En revanche l’augmentation des taxes peut être beaucoup moins douloureuse si elle frappe
l’épargne des ménages ou les importations. En effet, une taxe sur l’épargne équivaut à lever
un emprunt obligatoire à taux zéro, en ponctionnant des revenus qui par définition ne sont pas
utilisés. La baisse des capitaux disponibles sur les marchés obligataires peut être compensée
par une augmentation de l’offre de crédits bancaires, si bien que le coût de refinancement des
entreprises peut rester inchangé.
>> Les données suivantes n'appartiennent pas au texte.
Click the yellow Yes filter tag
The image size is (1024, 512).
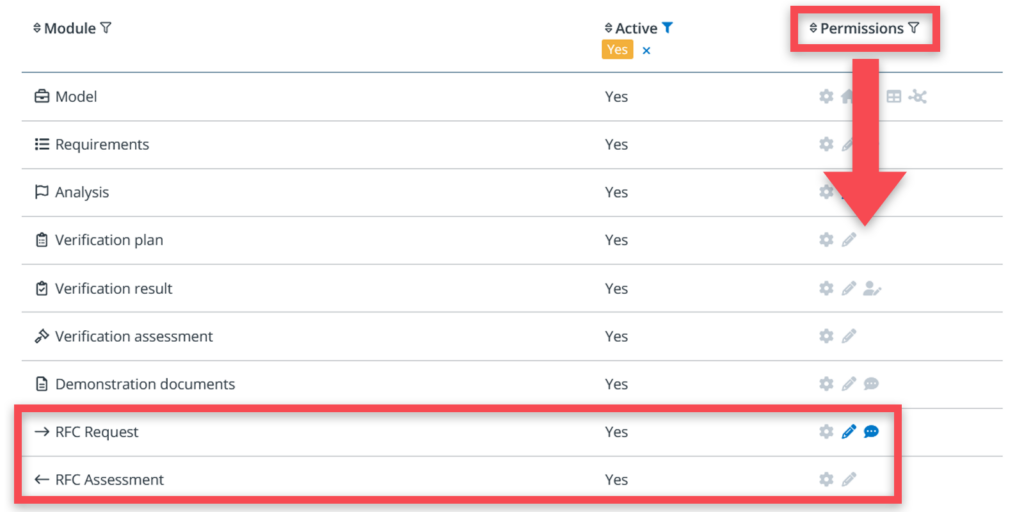(617, 49)
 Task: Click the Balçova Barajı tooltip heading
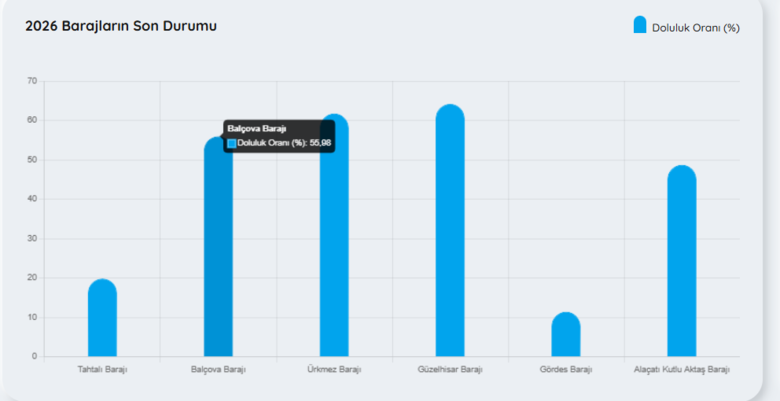point(257,129)
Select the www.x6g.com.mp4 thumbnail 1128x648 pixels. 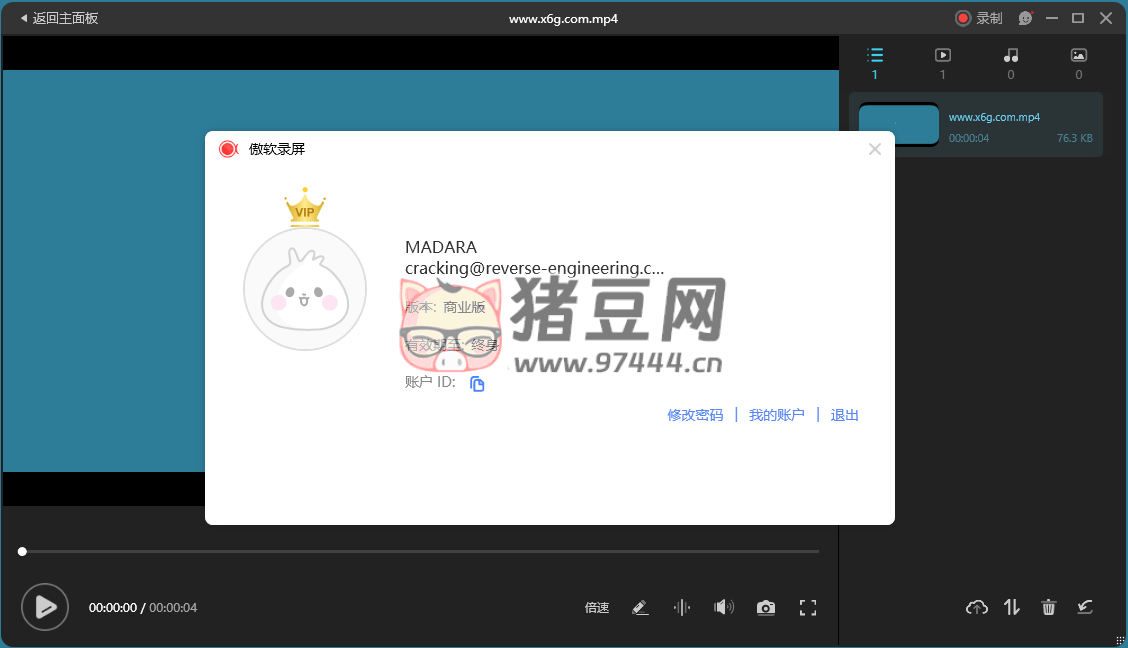(x=898, y=125)
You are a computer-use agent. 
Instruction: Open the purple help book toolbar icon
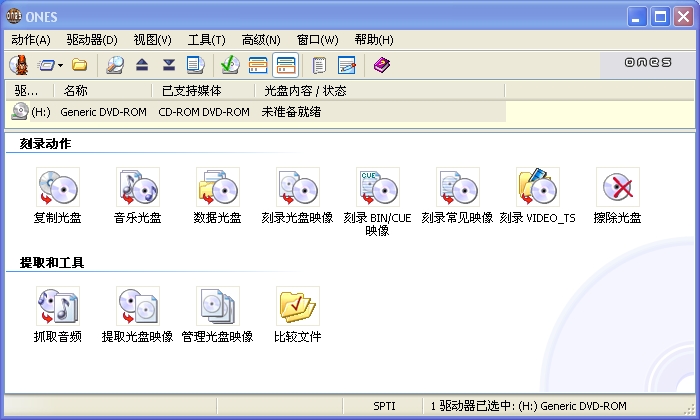point(382,65)
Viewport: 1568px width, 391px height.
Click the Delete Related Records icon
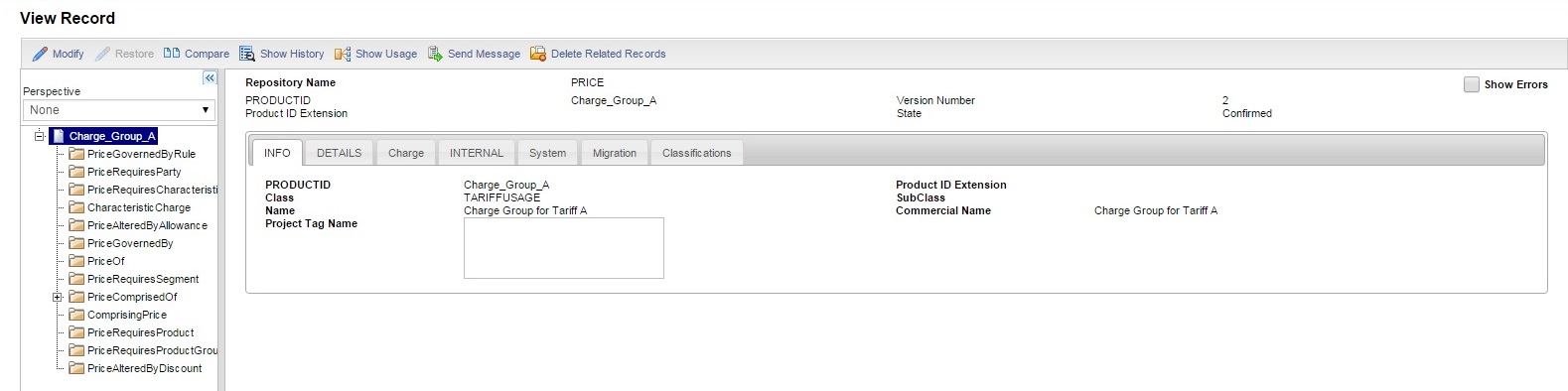538,54
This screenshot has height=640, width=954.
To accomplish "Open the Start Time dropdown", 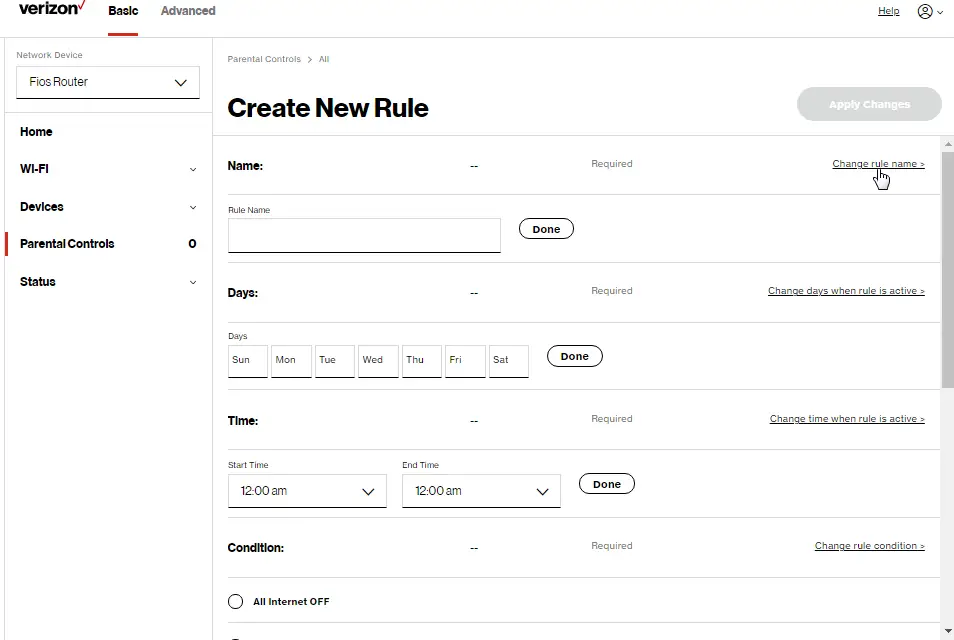I will 306,491.
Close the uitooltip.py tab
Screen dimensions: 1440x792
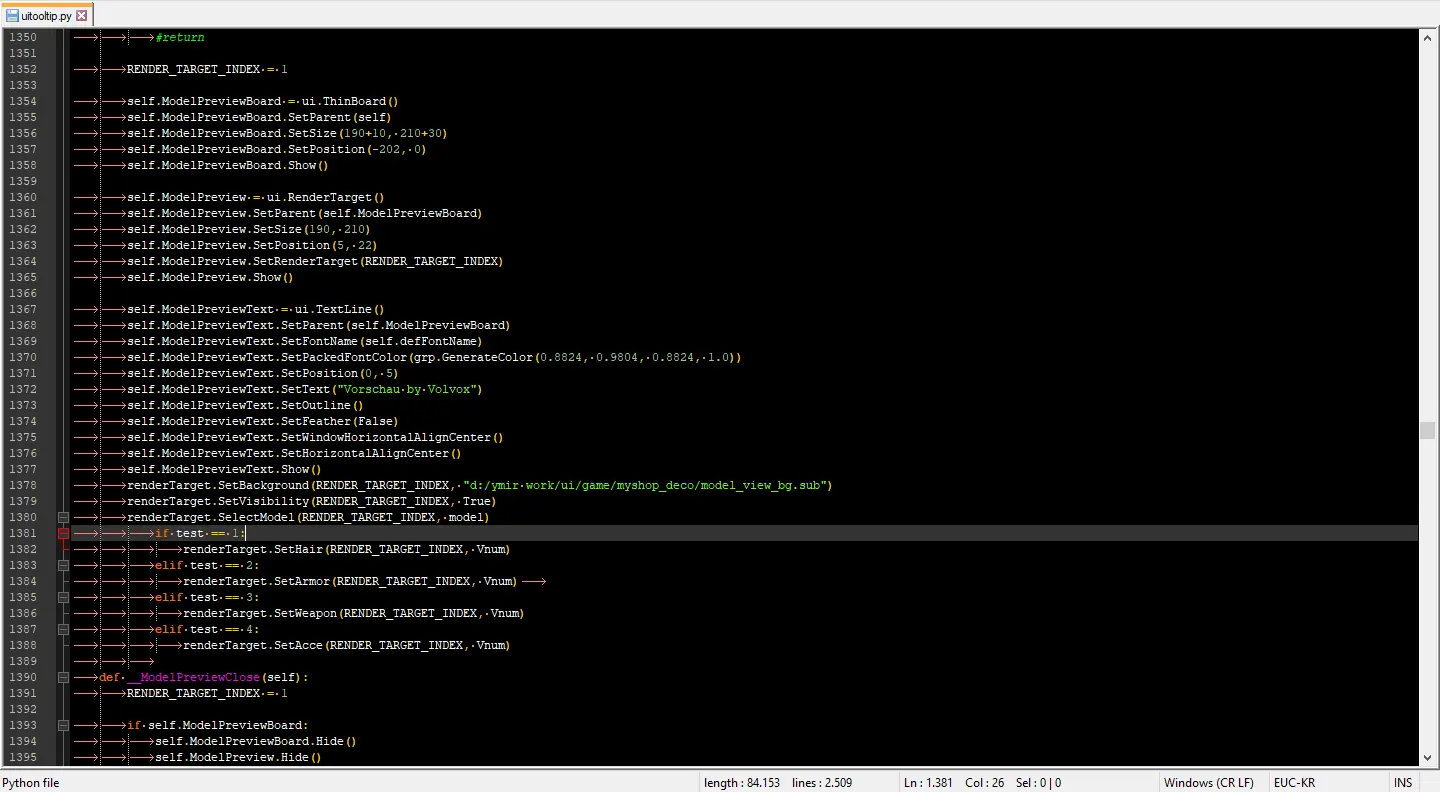click(82, 15)
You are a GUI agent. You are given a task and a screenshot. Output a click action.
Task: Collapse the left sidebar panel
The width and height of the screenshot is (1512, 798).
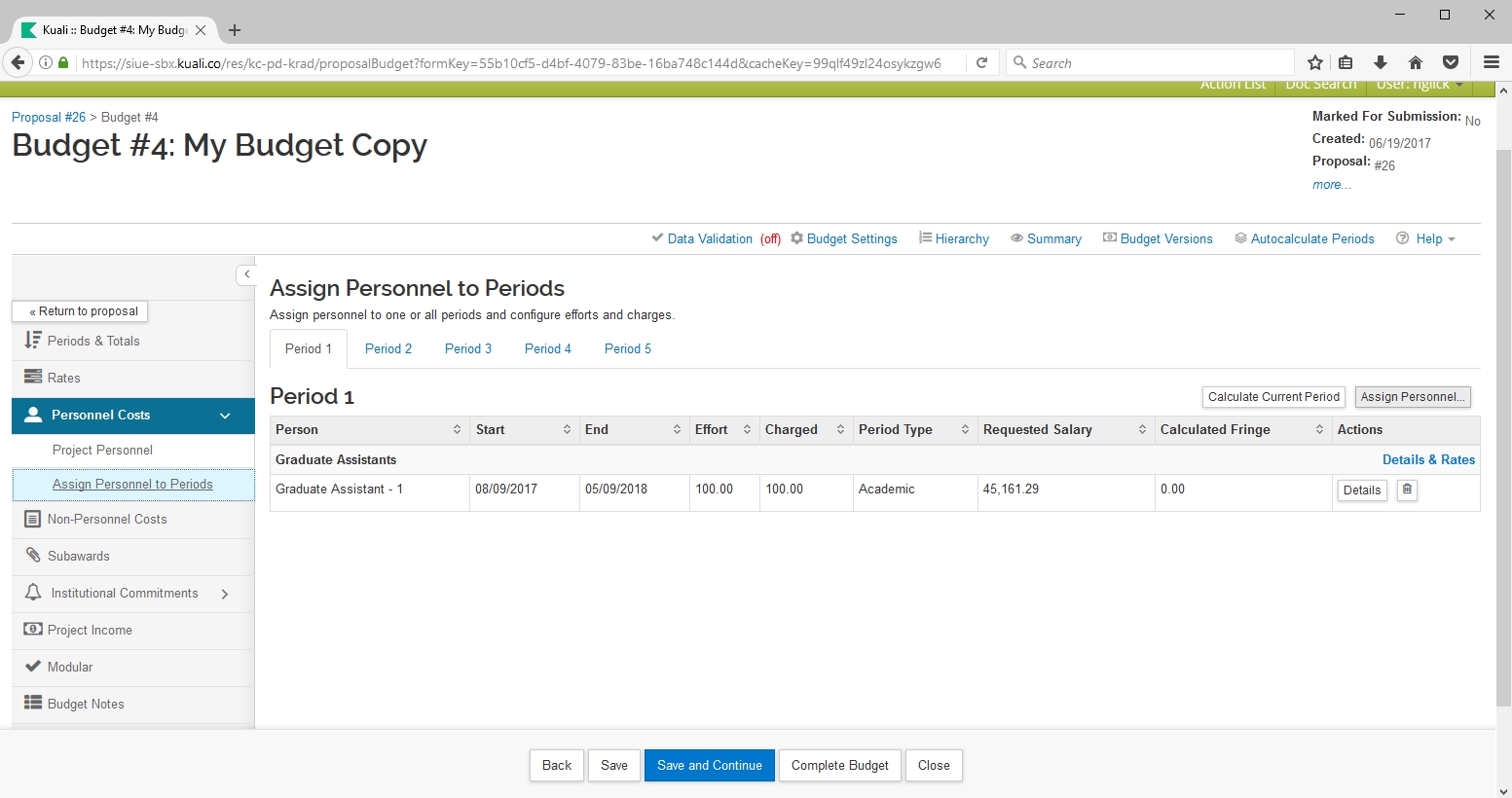click(x=246, y=274)
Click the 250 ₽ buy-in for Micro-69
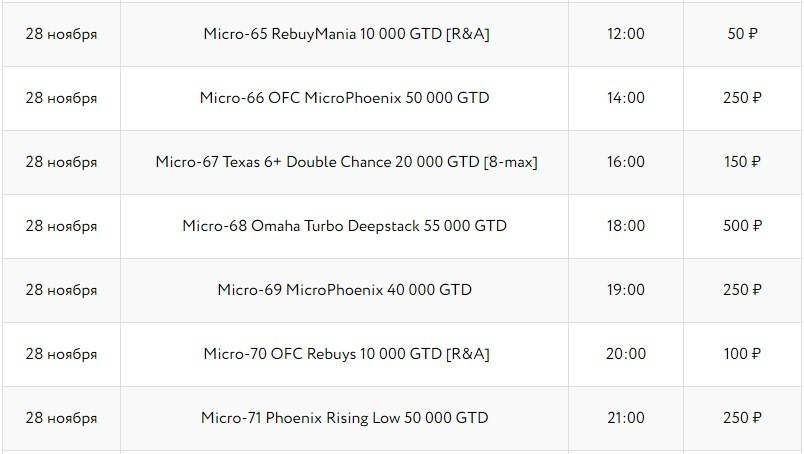 [x=742, y=290]
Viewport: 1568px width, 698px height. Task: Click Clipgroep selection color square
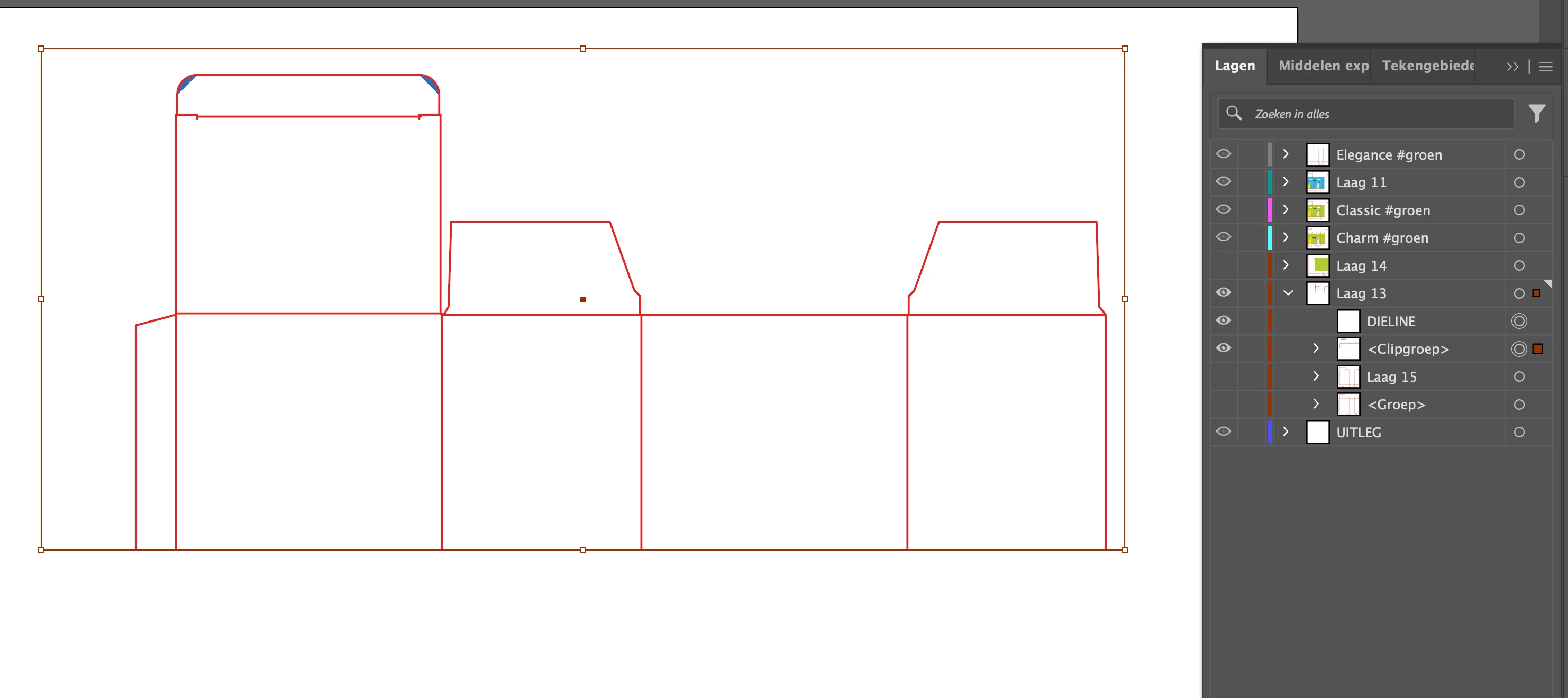1537,348
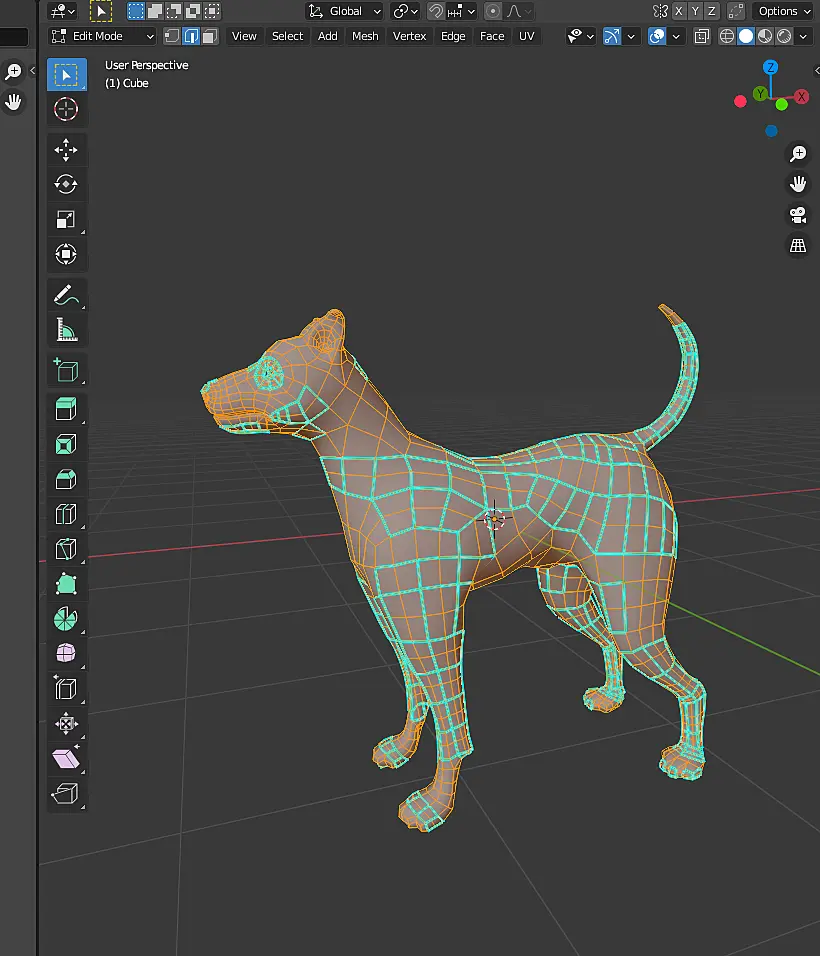Screen dimensions: 820x956
Task: Switch to orthographic grid view button
Action: coord(798,246)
Une taxe sur les importations permet d’améliorer la balance
commerciale ce qui a effet positif sur le PIB. L’Etat doit donc prioritairement cibler les hauts
salaires ou les revenus du capital qui sont en grande partie épargnés (dividendes, intérêts
obligataires, plus values mobilières etc.) et taxer les produits en provenance du reste du
monde, notamment le gaz, le pétrole et le charbon, à l’origine de nos émissions de gaz à effet
de serre.
D’après le théorème d’Haavelmo, l’effet récessif d’une baisse des dépenses est donc
beaucoup plus important que l’effet récessif d’une hausse des taxes, puisque cette dernière
siphonne en partie des revenus qui dorment. A fortiori, l’effet négatif d’une hausse
significative des impôts (l’effet multiplicateur est estimé à -0,96 par Bercy) peut être plus que
compensé par l’effet expansif d’une faible augmentation des dépenses (l’effet multiplicateur à
court terme est estimé à 1,3 selon Bercy).
On peut donc en déduire une troisième voie qui permettrait de réduire les déficits et de
sortir de la crise par le haut : il s’agit d’un cocktail savamment dosé d’une hausse substantielle
d’impôts et d’une augmentation modérée des dépenses, notamment des investissements
productifs, qui génèrent à terme de nouveaux revenus. La construction de logements et les
investissements verts font partie de ceux-là.
D’après la cour des comptes, une augmentation de la progressivité de l’impôt sur le revenu
pourrait générer 10 milliards de recettes supplémentaires, la suppression des exonérations
dont bénéficient les revenus du capital prodiguerait à l’Etat 20 milliards et d’après l’ADEME,
l’instauration d’une contribution climat énergie et l’alignement progressif de la fiscalité du
diesel sur l’essence pourraient rapporter 15 milliards d’euros en plus. Au total, l’Etat pourrait
donc se procurer 45 milliards de recettes supplémentaires. Cependant, il est peu probable qu’il
augmente les taxes énergétiques sans offrir de compensation aux agents, via une baisse de la
CSG, ou des cotisations employeurs, d’un montant égal à 10 milliards.
Il est possible de diminuer les déficits sans laminer l’emploi, en augmentant les impôts de 35
milliards et les investissements de 25 milliards, notamment en consacrant 15 à 20 milliards
aux transports collectifs urbains, aux énergies renouvelables et à l’isolation du bâti. Cette
équation permettrait de diminuer dans l’immédiat le déficit public de 10 milliards, soit 0,5%
de PIB, et nos émissions de gaz à effet de serre de 4%. Cette manne budgétaire suffirait
presque à couvrir le déficit des caisses du régime général des retraites (12 milliards).1
Cette politique volontariste nous permettrait de ramener le déficit public sous la barre des 3 %
en 2013 tout en réduisant le chômage. Mais s’il fallait résorber totalement les déficits en
poursuivant dans cette voie, pour ne pas aggraver le chômage, il faudrait augmenter de 10
points de PIB supplémentaires les prélèvements obligatoires, ce qui paraît politiquement
délicat. Cette recette a donc une limite : le consentement à payer l’impôt. On ne peut faire
croître indéfiniment la part des prélèvements obligatoires dans le PIB, qui s’élèvent déjà à
45%, à moins d’augmenter fortement la progressivité de l’impôt.
1 Le déficit de la sécurité sociale s’élevait à 14 milliards en 2011.